Mitochondrial DNA sequence variation is largely conserved at birth with rare de novo mutations in neonates

Abstract

Objective: Mitochondrial DNA (mtDNA) encodes the proteins of the electron transfer chain to produce adenosine triphosphate through oxidative phosphorylation, and is essential to sustain life. mtDNA is unique from the nuclear genome in so much as it is solely maternally inherited (non-mendelian patterning), and shows a relatively high rate of mutation due to the absence of error checking capacity. While it is generally assumed that most new mutations accumulate through the process of heteroplasmy, it is unknown whether mutations initiated in the mother are inherited, occur in utero, or occur and accumulate early in life. The purpose of this study is to examine the maternally heritable and de novo mutation rate in the fetal mtDNA through high-fidelity sequencing from a large population-based cohort.
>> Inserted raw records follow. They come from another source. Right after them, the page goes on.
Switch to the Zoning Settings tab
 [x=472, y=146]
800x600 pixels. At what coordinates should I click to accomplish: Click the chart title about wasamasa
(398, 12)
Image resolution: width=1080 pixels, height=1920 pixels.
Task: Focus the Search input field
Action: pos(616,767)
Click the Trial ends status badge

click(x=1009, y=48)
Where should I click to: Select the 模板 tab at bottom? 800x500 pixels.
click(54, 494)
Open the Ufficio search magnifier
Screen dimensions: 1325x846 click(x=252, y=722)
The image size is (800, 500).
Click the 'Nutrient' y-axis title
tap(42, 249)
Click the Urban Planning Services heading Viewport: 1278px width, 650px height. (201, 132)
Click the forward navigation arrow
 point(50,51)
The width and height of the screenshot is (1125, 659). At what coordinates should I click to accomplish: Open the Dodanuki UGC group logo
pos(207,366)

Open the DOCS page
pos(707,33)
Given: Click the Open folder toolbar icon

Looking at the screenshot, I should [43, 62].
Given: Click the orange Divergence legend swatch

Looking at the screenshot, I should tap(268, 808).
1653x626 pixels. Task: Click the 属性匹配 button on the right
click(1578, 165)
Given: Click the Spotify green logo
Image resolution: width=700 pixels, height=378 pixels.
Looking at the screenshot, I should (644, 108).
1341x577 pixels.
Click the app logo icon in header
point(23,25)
Study design: Samples were obtained from 90 matched maternal (blood) and fetal (placental) pairs. In addition, a smaller cohort (n = 5) of maternal (blood), fetal (placental), and neonatal (cord blood) trios were subjected to DNA extraction and shotgun sequencing. The whole genome was sequenced on the Illumina HiSeq platform (Illumina Inc., San Diego, CA), and haplogroups and mtDNA variants were identified through mapping to reference mitochondrial genomes (NC_012920).

Results: We observed 665 single nucleotide polymorphisms and 82 insertions-deletions variants identified in the cohort at large. We achieved high sequencing depth of the mtDNA to an average depth of 65X (range, 20-171X) coverage. The proportions of haplogroups identified in the cohort are consistent with the patient's self-identified ethnicity (>90% Hispanic), and all maternal-fetal pairs mapped to the identical haplogroup. Only variants from samples with average depth >20X and allele frequency >1% were included for further analysis. While the majority of the maternal-fetal pairs (>90%) demonstrated identical variants at the single nucleotide level, we observed rare mitochondrial single nucleotide polymorphism discordance between maternal and fetal mitochondrial genomes.

Conclusion: In this first in-depth sequencing analysis of mtDNA from maternal-fetal pairs at the time of birth, a low rate of de novo mutations appears in the fetal mitochondrial genome. This implies that these mutations likely arise from the maternal heteroplasmic pool (eg, in the oocyte), and accumulate later in the offspring's life. These findings have key implications for both the occurrence and screening for mitochondrial disorders.

Keywords: maternal mitochondrial transmission; mitochondrial DNA mutations; mitochondrial DNA variation; mitochondrial DNA heritability; mitochondrial heteroplasmy.

Figure 1. Number of SNPs discovered in samples is independent of sequencing depth

The X axis shows the sequencing depth from low to high (min 20, max 171). The Y axis depicts the number of SNPs discovered per subject sample.

Figure 2. Cladogram projection depicting the relationship and proportion of subjects for each haplogroup

No variation in the mtDNA haplogroup was observed to be discordant or variant between any maternal-fetal pair tested. As anticipated by our subjects self-identified race and ethnicity, the majority of subjects are in haplogroup A, B, C, D which are the dominate haplogroups in the Hispanic population.

Figure 3. Comparisons among five sets of trio subject samples

The outer most circle represents the 16.569 Kb circular mitochondrial reference genome. Trio subject samples include specimens from paired cord blood (red), maternal blood (yellow) and fetal placental tissue (green). mtSNPs were identified for each sample and are depicted as non-variant or variant from the reference mitochondrial genome. Each set of trio subject samples clustered together, and are thus shown in parallel.

Figure 4. Detailed analysis of maternal-fetal mitochondrial genomes

The outer most circle represents 16.569 Kb circular mitochondrial reference genome, with inner circles representing each maternal-fetal pair in parallel sequence. The black dots depicts identical mtSNPs as detected in both subjects comprising the maternal-fetal pair. The red dots show mtSNPs which were observed in the mom but not the fetus, and the blue dots represent mtSNPs that only appear in the fetus (and conversely not the mom). The color of the inner circle is based on the haplogroup assignment as previously depicted in Figure 2, and enables visualization of non-haplogroup defining mtSNPs.